Never ever use Regex to handle markup languages.
The original version of this answer (see below) used XML::XPath
. Grant McLean said in the comments:
XML::XPath
is an old and unmaintained module. XML::LibXML
is a modern, maintained module with an almost identical API and it's faster too.

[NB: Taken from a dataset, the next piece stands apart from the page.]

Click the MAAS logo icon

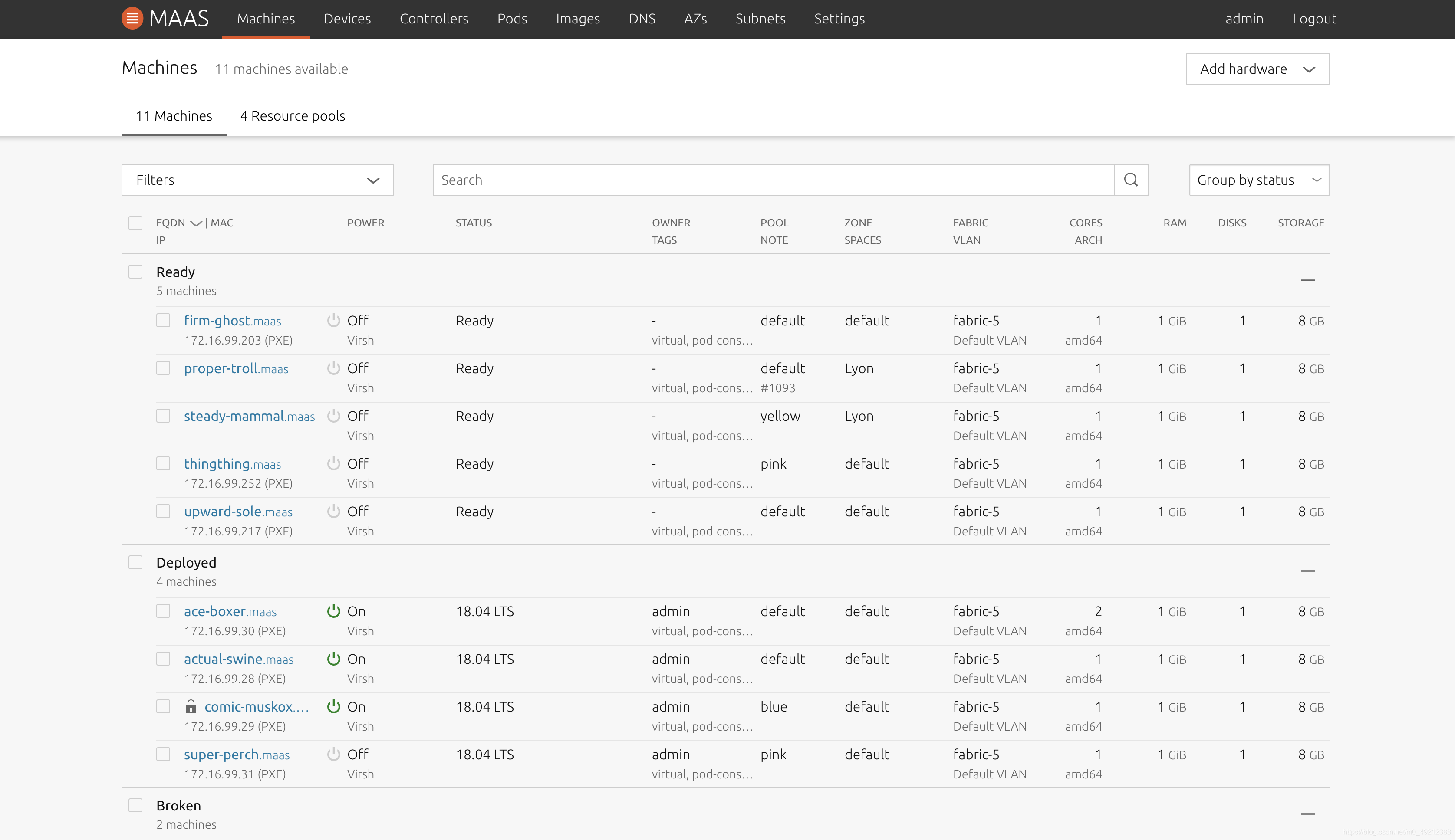[132, 19]
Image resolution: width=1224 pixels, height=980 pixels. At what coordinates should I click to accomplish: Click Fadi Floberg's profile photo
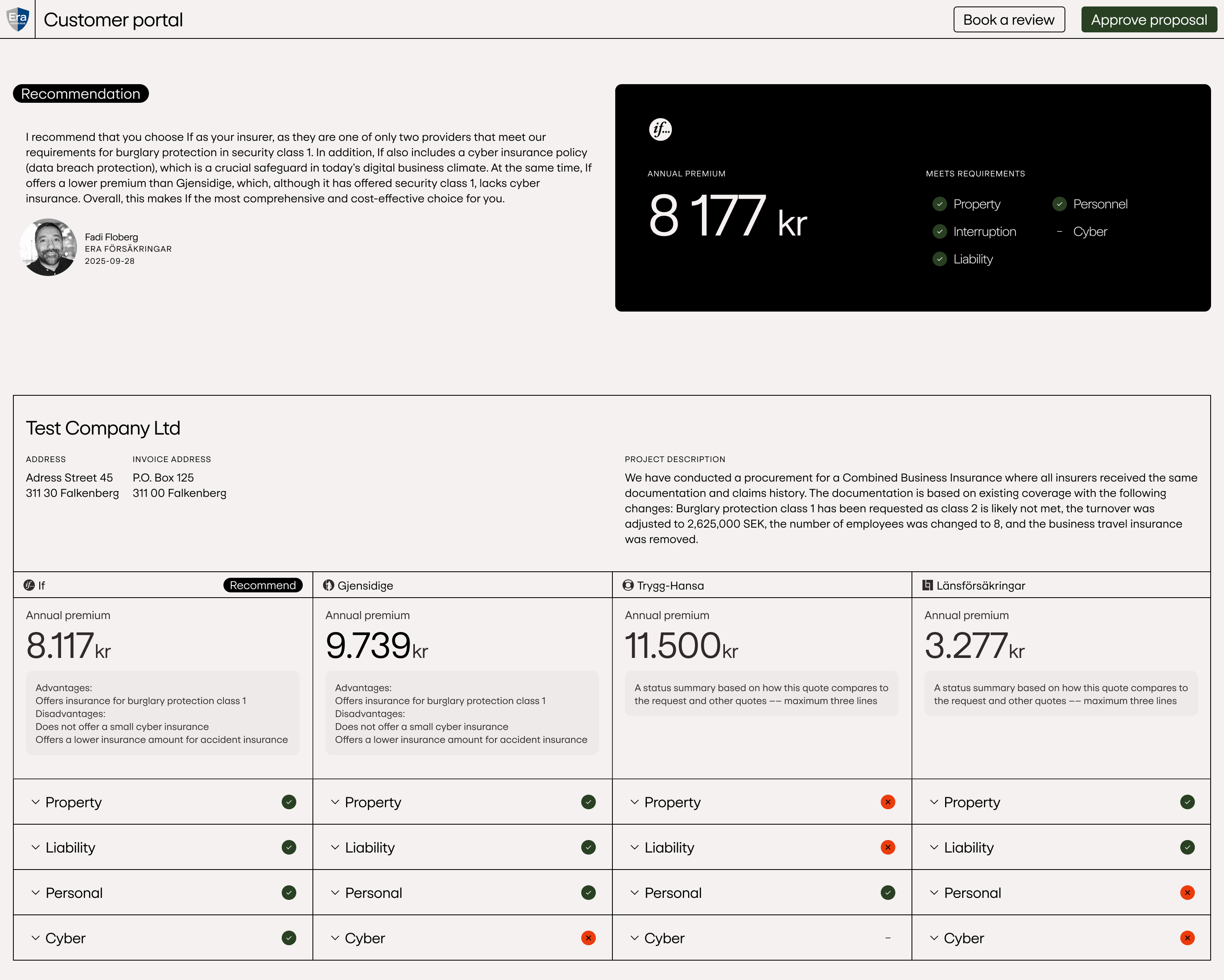(x=48, y=247)

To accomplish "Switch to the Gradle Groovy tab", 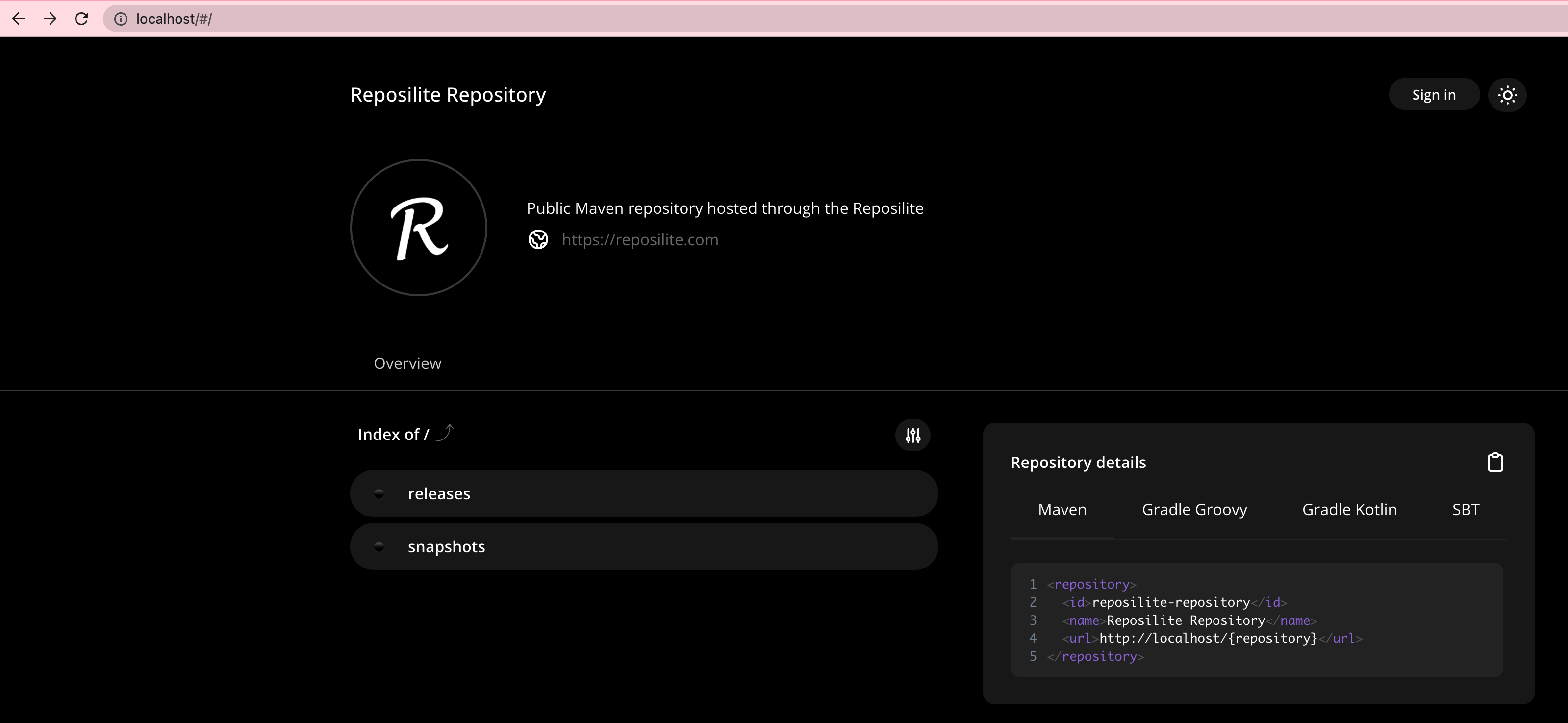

so I made a new version that uses XML::LibXML
(thanks, Grant):
use warnings;
use strict;
use XML::LibXML;
my $doc = XML::LibXML->load_xml(location => 'articles.xml');
my $xp = XML::LibXML::XPathContext->new($doc->documentElement);
my $xpath = '/articles/article[position() < 4]';
foreach my $article ( $xp->findnodes($xpath) ) {
# now do something with $article
print $article.": ".$article->getName."\n";
}
For me this prints:
XML::LibXML::Element=SCALAR(0x346ef90): article
XML::LibXML::Element=SCALAR(0x346ef30): article
XML::LibXML::Element=SCALAR(0x346efa8): article
Links to the relevant documentation:
Original version of the answer, based on the XML::XPath
package:
use warnings;
use strict;
use XML::XPath;
my $xp = XML::XPath->new(filename => 'articles.xml');
my $xpath = '/articles/article[position() < 4]';
foreach my $article ( $xp->findnodes($xpath)->get_nodelist ) {
# now do something with $article
print $article.": ".$article->getName ."\n";
}
which prints this for me:
XML::XPath::Node::Element=REF(0x38067b8): article
XML::XPath::Node::Element=REF(0x38097e8): article
XML::XPath::Node::Element=REF(0x3809ae8): article
Have a look at the docs to find out what you can do with them.